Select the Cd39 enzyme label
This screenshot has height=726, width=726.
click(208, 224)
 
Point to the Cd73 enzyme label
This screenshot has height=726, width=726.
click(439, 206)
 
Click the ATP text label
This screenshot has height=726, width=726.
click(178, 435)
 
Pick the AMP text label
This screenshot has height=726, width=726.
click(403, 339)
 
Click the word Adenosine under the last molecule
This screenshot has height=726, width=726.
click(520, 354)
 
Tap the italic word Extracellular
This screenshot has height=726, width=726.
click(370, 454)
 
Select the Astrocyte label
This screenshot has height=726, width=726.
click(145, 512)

▬▬▬▬▬▬

■ **Your assignment**
Your task is to transcribe all of the entries word for word.

■ **Finished exercise**
Select the Cd39 enzyme label
This screenshot has height=726, width=726.
click(208, 224)
 
Point to the Cd73 enzyme label
This screenshot has height=726, width=726.
click(439, 206)
 
Click the ATP text label
This screenshot has height=726, width=726.
click(178, 435)
 
Pick the AMP text label
This screenshot has height=726, width=726.
click(403, 339)
 
Click the word Adenosine under the last molecule
This screenshot has height=726, width=726.
click(520, 354)
 
Tap the italic word Extracellular
This screenshot has height=726, width=726.
click(370, 454)
 
Select the Astrocyte label
This screenshot has height=726, width=726.
click(145, 512)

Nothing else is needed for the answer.